:: Text block
One question I have is- is it the sellers responsibility to rig the boat for sail in a sea trial? Right now the sails are in bags in the quarter berth, and the broker is telling me it's our responsibility to rig the sails...he even tried to tell me that we were responsible to get the batteries installed- I thought it was the seller (or his agents) responsibility to prepare the boat for survey so this does not seem right to me. I'm about to go off on a search for that info but if anyone cares to chime in please do.

thanks again for the thoughts & comments!

Andy


----------



## Stumble (Feb 2, 2012)

Andy,

Rigging the boat is kind of a toss up. I have done it both ways, but I defiantly wouldn't consider hooking up batteries. I would tell the broker that if the electrical system doesn't start, or the engine won't start when I arrive I will assume there is something wrong with it, and adjust my offering price to reflect replacement. 

An accepted offer is just the beginning of the negotiations on a new (to you) boat. I have never (including professionally maintained ones) seen a boat that passed my sea trial and inspection. The fun part is going back to the broker with a list of the unexpected and negotiating for who is going to accept which costs.

Typically those things that reflect poor or ignored maintenance will be the sellers, while those things that are age related are the buyers (particularly if they were disclosed, like engine ours). Until you get the survey report and sea trial report back though you really don't know what you will have to do to get her up to snuff.

Remember a sea trial isn't a pleasure cruise. It is your last chance to find everything wrong with the boat before you spend a lot of money making it yours. 

Just a short list of things found during sea trial that resulted in reduced prices

Engine wouldn't start
Generator was rusted out
Sails were mildewed and scuzzy
Lines rotten
Anchor missing
Mast pumped way to much
Shorter mast than spec (a 100' tape measure is a good thing)
Entire electrical system was non-operational...Took 5k off the price, turned out to be a fuse
roller furler wouldn't roll
Steering was very tight (bent rudder shaft as it turned out)
Steering was too loose (broken rudder straps)

The list goes on and on...
::::
:: Source excerpt
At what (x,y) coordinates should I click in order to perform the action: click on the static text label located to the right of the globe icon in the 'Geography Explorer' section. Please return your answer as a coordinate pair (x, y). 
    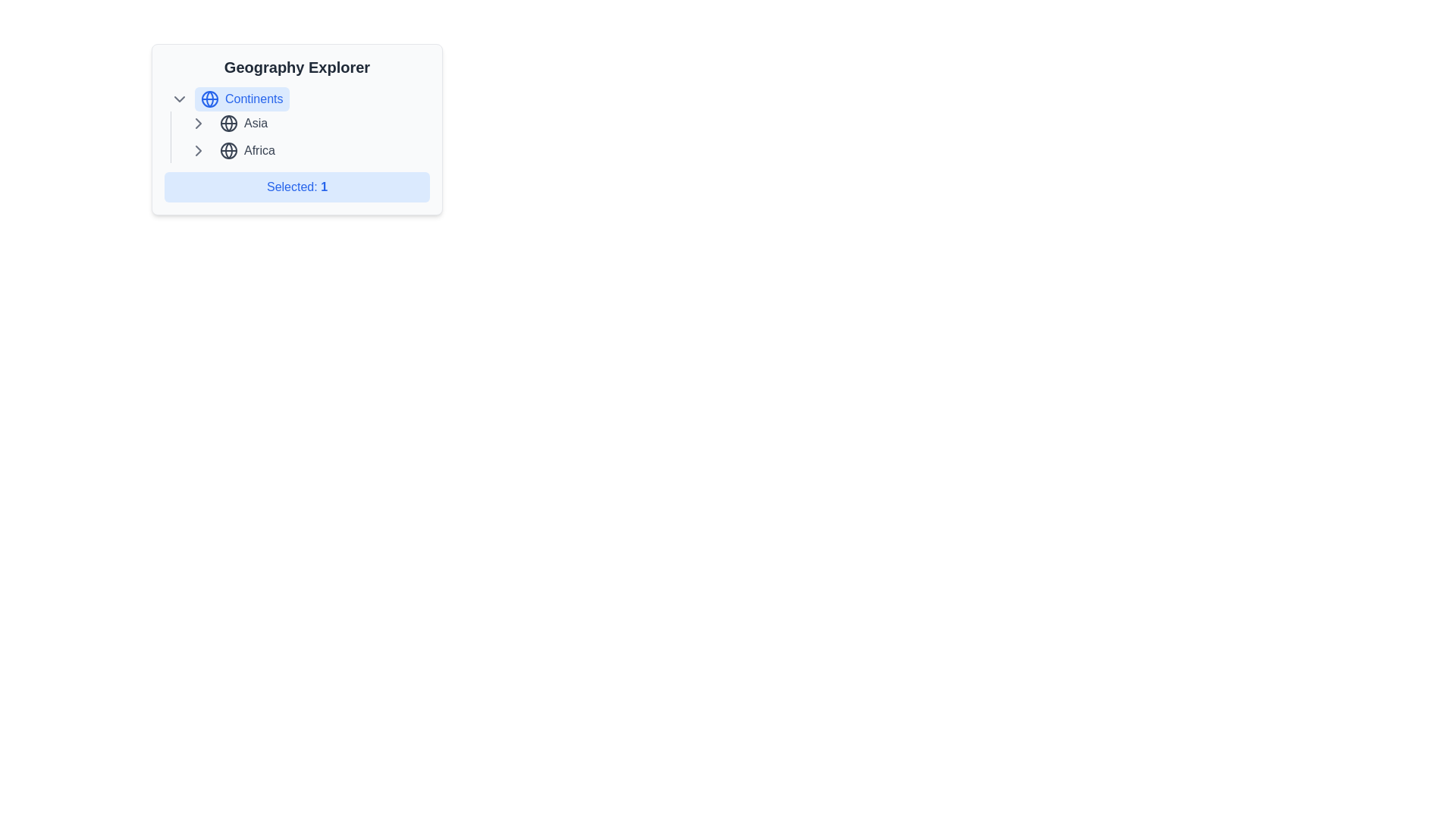
    Looking at the image, I should click on (254, 99).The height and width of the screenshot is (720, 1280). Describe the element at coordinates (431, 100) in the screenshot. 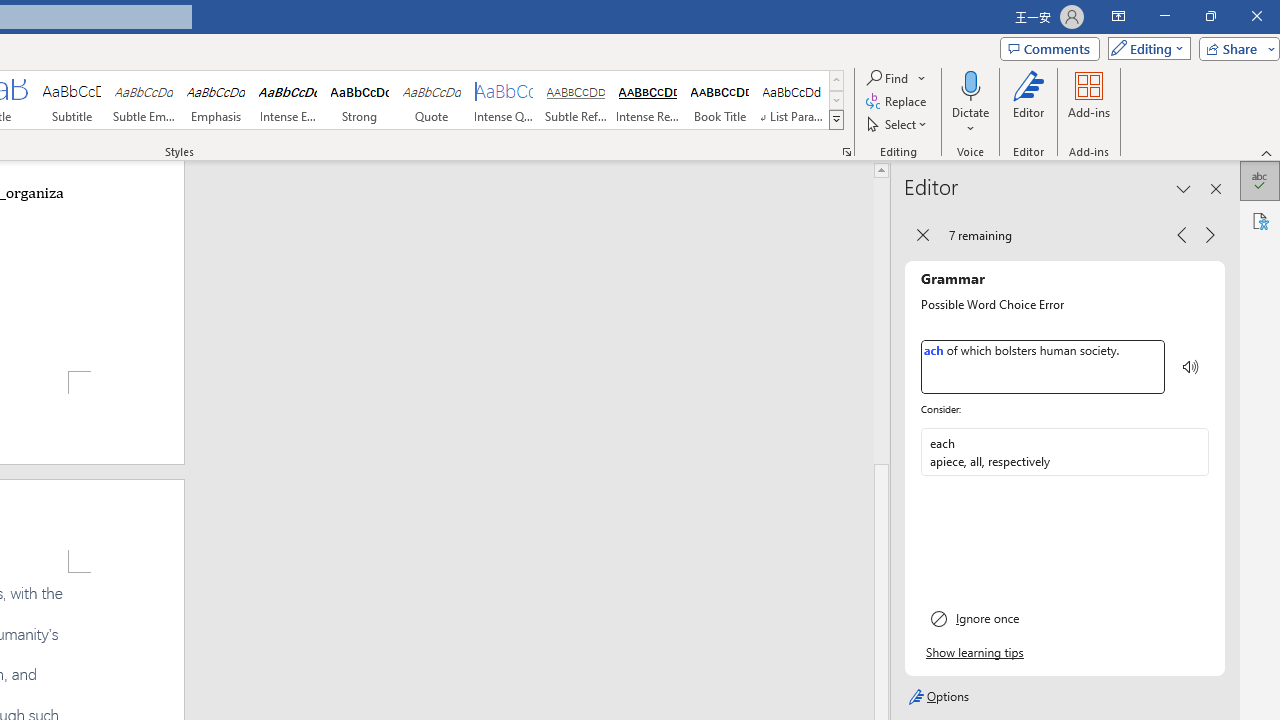

I see `'Quote'` at that location.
::::
[What you will do]:
[a] In the sea trial thread, what turned out to be the cause when the entire electrical system was non-operational?
[b] Decide whether each statement agrees with the sea trial thread. For each, answer yes or no and quote the deciding words.
(i) The sails are currently stored in bags in the quarter berth.
(ii) Stumble has seen professionally maintained boats pass the sea trial and inspection.
(iii) The very tight steering turned out to be caused by broken rudder straps.
[c] Reproduce the part of the sea trial thread starting at "Typically those things" and ending at "making it yours.".

[Completed exercise]:
[a] A fuse.

[b]
(i) Yes: "Right now the sails are in bags in the quarter berth"
(ii) No: "I have never (including professionally maintained ones) seen a boat that passed my sea trial and inspection."
(iii) No: "Steering was very tight (bent rudder shaft as it turned out)"

[c]
Typically those things that reflect poor or ignored maintenance will be the sellers, while those things that are age related are the buyers (particularly if they were disclosed, like engine ours). Until you get the survey report and sea trial report back though you really don't know what you will have to do to get her up to snuff.

Remember a sea trial isn't a pleasure cruise. It is your last chance to find everything wrong with the boat before you spend a lot of money making it yours.